[BEGIN Recorded information]
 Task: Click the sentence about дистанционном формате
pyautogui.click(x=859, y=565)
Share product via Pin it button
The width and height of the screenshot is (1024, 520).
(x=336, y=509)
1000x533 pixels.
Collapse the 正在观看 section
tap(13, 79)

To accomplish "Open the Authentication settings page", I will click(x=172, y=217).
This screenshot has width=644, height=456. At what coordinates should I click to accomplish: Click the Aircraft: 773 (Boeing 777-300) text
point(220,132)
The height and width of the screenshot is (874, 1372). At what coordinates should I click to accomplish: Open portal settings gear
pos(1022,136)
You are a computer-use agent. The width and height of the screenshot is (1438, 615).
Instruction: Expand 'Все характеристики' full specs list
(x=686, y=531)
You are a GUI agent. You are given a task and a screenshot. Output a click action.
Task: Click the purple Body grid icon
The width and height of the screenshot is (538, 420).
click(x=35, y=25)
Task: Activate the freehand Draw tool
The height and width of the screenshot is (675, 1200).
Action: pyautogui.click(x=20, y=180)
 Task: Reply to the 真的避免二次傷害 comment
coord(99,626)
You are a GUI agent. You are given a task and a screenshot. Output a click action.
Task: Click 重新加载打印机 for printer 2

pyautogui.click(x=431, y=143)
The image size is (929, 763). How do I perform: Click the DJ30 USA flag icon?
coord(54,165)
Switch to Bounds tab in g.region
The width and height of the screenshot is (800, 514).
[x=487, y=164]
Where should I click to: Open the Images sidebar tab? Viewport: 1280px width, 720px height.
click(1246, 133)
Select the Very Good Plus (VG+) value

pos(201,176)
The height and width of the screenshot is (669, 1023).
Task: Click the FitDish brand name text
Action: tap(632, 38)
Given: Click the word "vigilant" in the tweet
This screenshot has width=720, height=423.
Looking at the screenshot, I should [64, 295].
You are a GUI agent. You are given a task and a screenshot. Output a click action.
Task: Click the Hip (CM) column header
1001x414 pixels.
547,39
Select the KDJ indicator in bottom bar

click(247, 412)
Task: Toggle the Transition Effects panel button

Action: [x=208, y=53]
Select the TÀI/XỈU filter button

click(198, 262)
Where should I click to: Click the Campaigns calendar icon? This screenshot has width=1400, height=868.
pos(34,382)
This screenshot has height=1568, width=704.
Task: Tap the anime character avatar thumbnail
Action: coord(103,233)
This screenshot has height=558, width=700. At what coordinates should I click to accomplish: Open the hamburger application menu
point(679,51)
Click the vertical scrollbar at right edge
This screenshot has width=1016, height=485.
[END Recorded information]
_Task details_.
Please copy out the material without changes, starting with the line containing "Select the KDJ indicator in bottom bar" and going on through the line containing "point(679,51)".

_Correct response_.
Select the KDJ indicator in bottom bar

click(247, 412)
Task: Toggle the Transition Effects panel button

Action: [x=208, y=53]
Select the TÀI/XỈU filter button

click(198, 262)
Where should I click to: Click the Campaigns calendar icon? This screenshot has width=1400, height=868.
pos(34,382)
This screenshot has height=1568, width=704.
Task: Tap the anime character avatar thumbnail
Action: coord(103,233)
This screenshot has height=558, width=700. At what coordinates should I click to accomplish: Open the hamburger application menu
point(679,51)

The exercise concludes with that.